▸ **Dataset extract**:

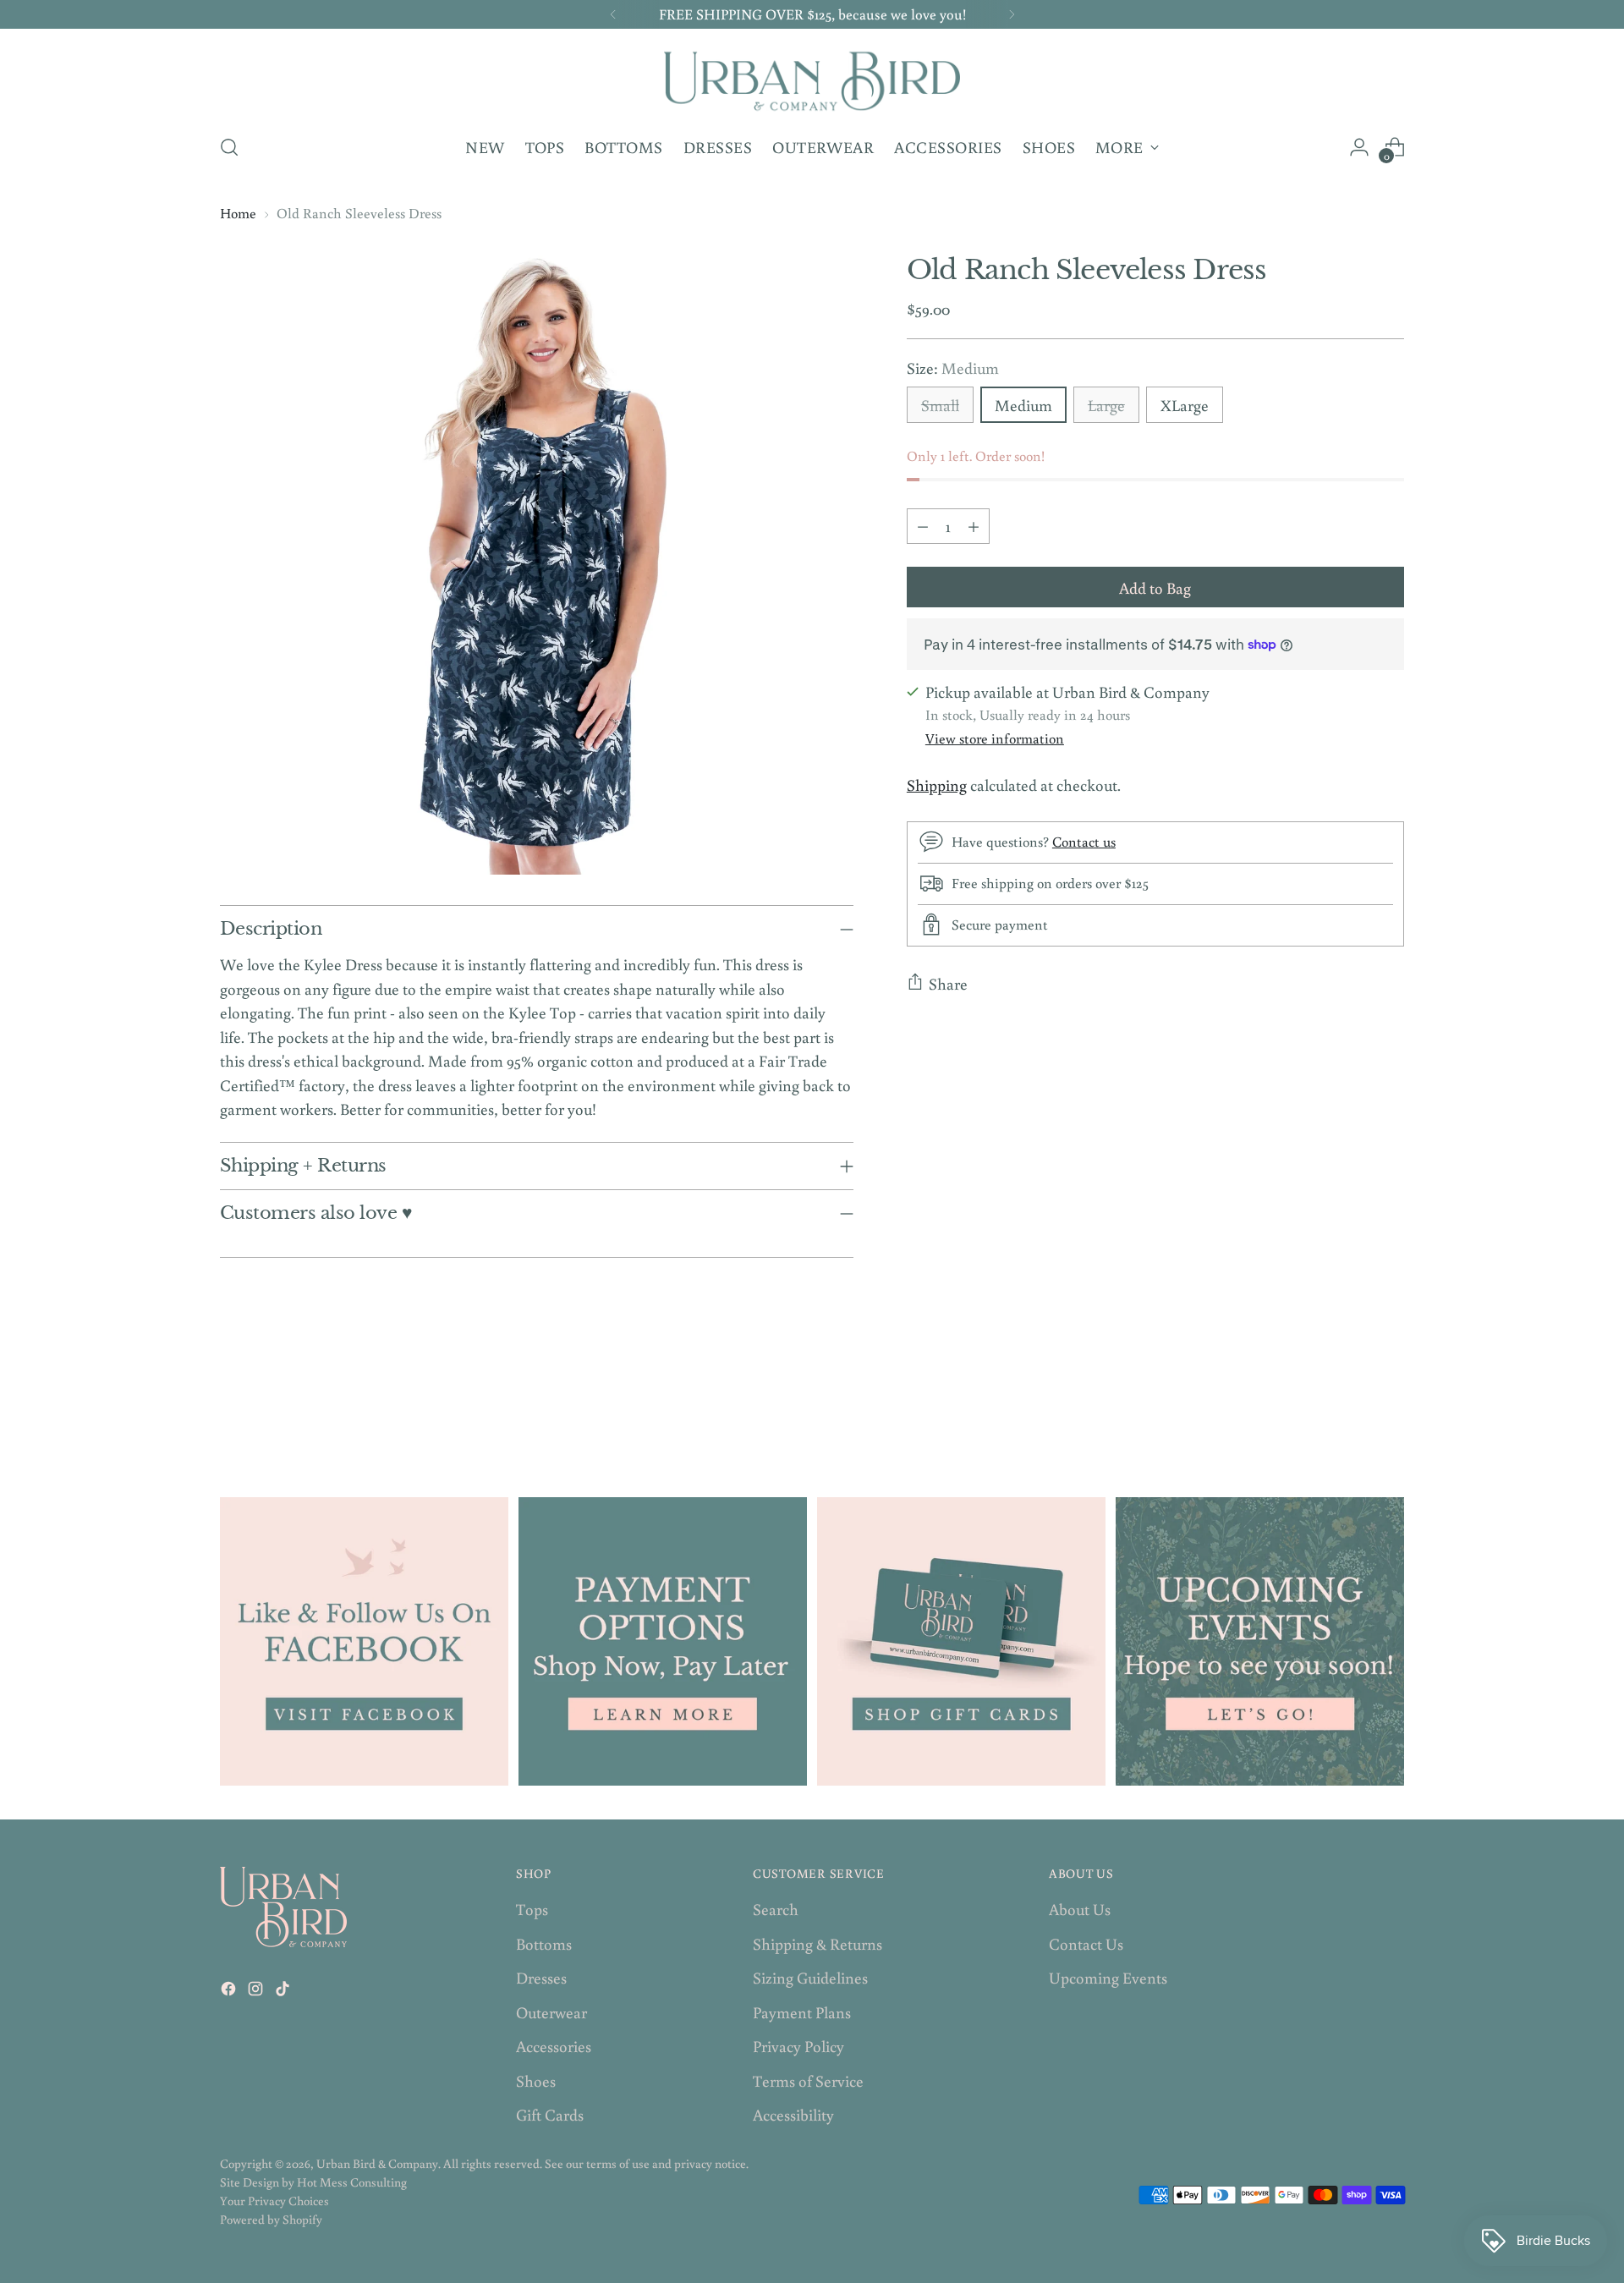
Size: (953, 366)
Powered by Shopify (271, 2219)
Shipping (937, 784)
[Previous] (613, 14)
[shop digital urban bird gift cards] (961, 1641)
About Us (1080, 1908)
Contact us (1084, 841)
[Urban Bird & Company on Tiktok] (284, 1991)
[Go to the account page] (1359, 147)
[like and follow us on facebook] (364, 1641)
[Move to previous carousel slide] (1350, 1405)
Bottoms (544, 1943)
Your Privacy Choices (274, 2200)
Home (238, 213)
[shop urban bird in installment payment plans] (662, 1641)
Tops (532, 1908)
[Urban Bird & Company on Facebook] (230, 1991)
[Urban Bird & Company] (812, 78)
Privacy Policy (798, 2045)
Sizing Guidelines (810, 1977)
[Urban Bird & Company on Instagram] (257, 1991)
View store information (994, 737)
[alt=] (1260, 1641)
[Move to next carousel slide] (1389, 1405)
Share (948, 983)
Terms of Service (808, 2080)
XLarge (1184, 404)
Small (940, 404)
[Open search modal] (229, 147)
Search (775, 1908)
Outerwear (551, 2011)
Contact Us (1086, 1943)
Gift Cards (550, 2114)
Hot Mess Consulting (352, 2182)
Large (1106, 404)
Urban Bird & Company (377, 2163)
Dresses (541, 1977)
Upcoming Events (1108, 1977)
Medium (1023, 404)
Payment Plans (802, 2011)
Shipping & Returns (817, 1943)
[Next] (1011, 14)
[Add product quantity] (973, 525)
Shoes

▸ **Action item**:
Every line of the records above where the string "Privacy" is found should be copied.

▸ **Task result**:
Your Privacy Choices (274, 2200)
Privacy Policy (798, 2045)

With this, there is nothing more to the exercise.